Work request: Would you print exactly the lines that begin the listing and continue through the line holding "You are a computer-use"? No pictures, please.

====

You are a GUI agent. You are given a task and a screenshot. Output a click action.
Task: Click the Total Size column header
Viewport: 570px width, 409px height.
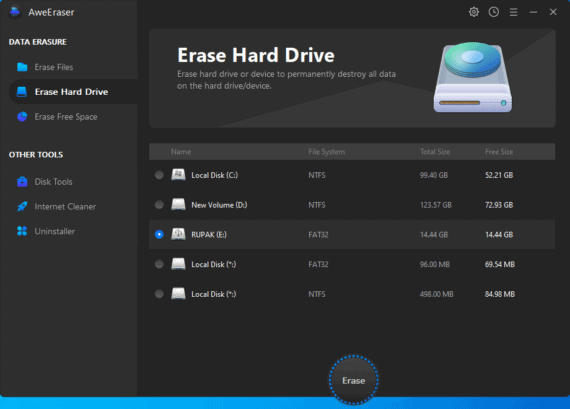435,152

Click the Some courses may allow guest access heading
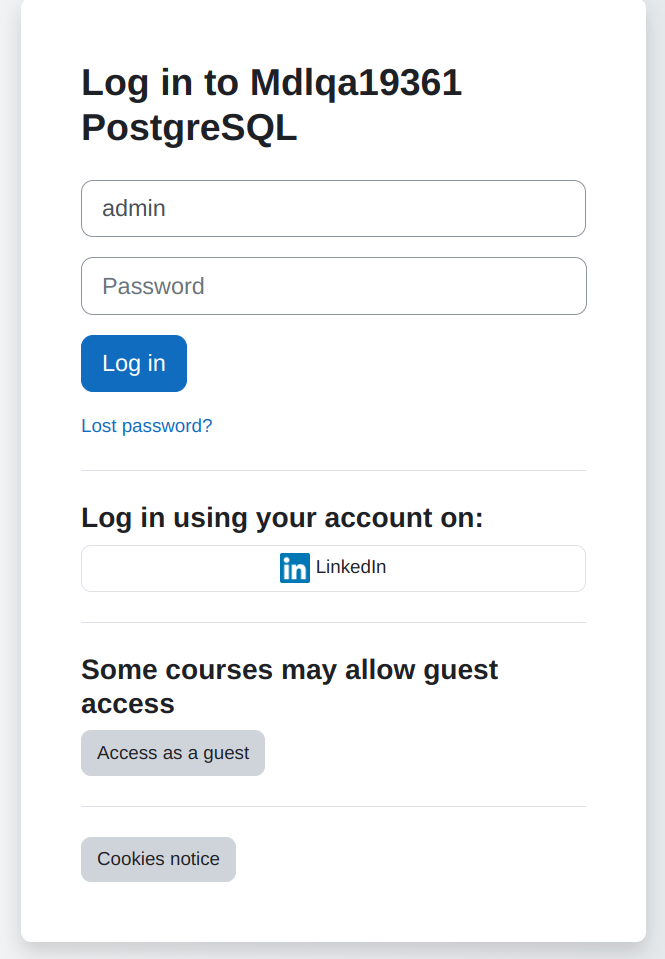pos(289,686)
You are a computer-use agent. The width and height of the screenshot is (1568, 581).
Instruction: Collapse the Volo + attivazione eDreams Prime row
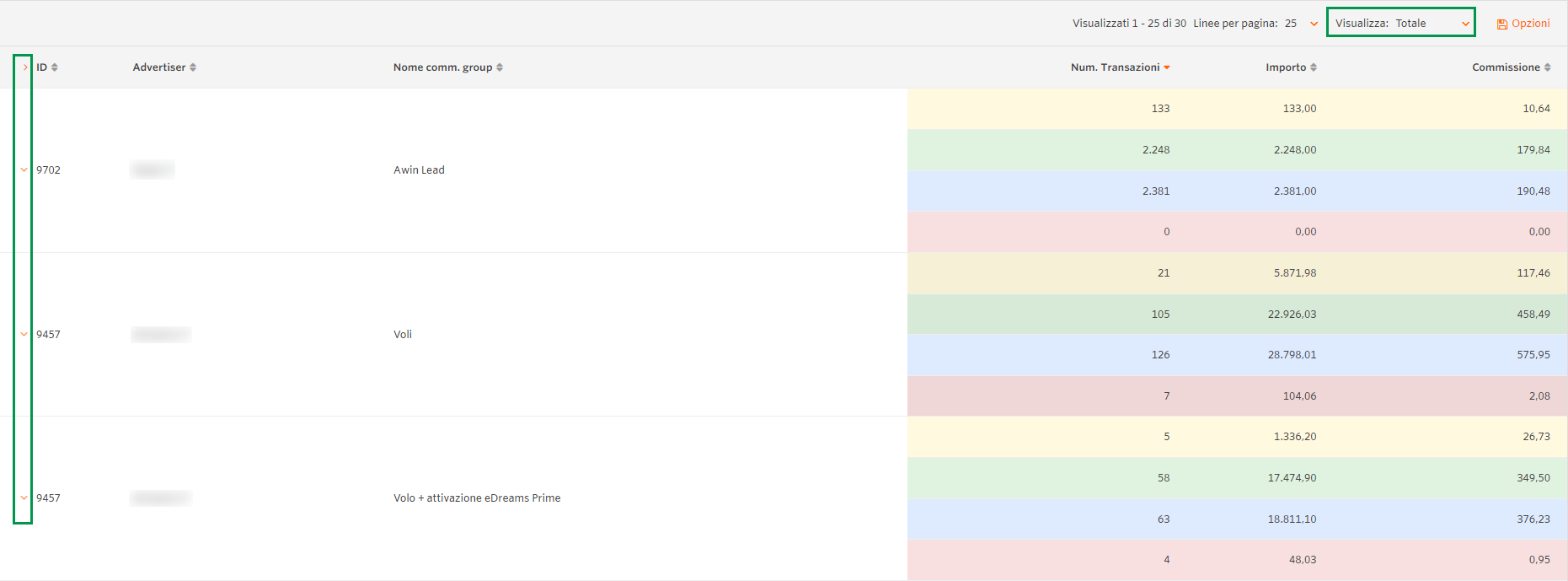[x=24, y=498]
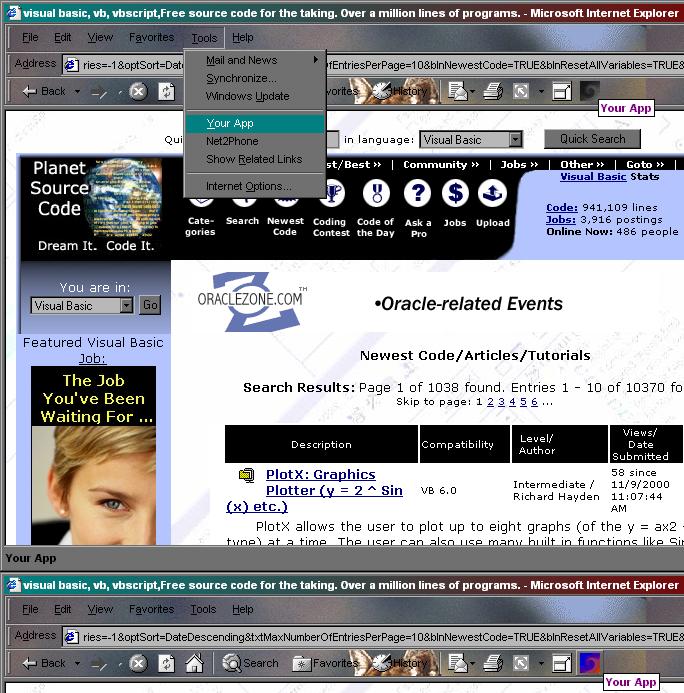Click the Refresh icon in top toolbar

pos(167,91)
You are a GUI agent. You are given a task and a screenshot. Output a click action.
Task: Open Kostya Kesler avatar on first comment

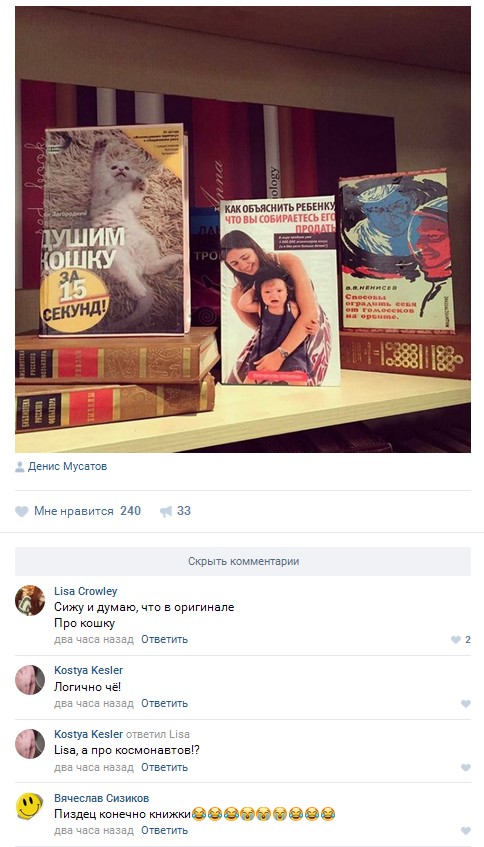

====

Task result:
You are a GUI agent. You are given a task and a screenshot. Output a click action.
Task: Click the Total Size column header
Viewport: 570px width, 409px height.
435,152

Click the Some courses may allow guest access heading
pos(289,686)
You are a computer-use agent. The width and height of the screenshot is (1568, 581).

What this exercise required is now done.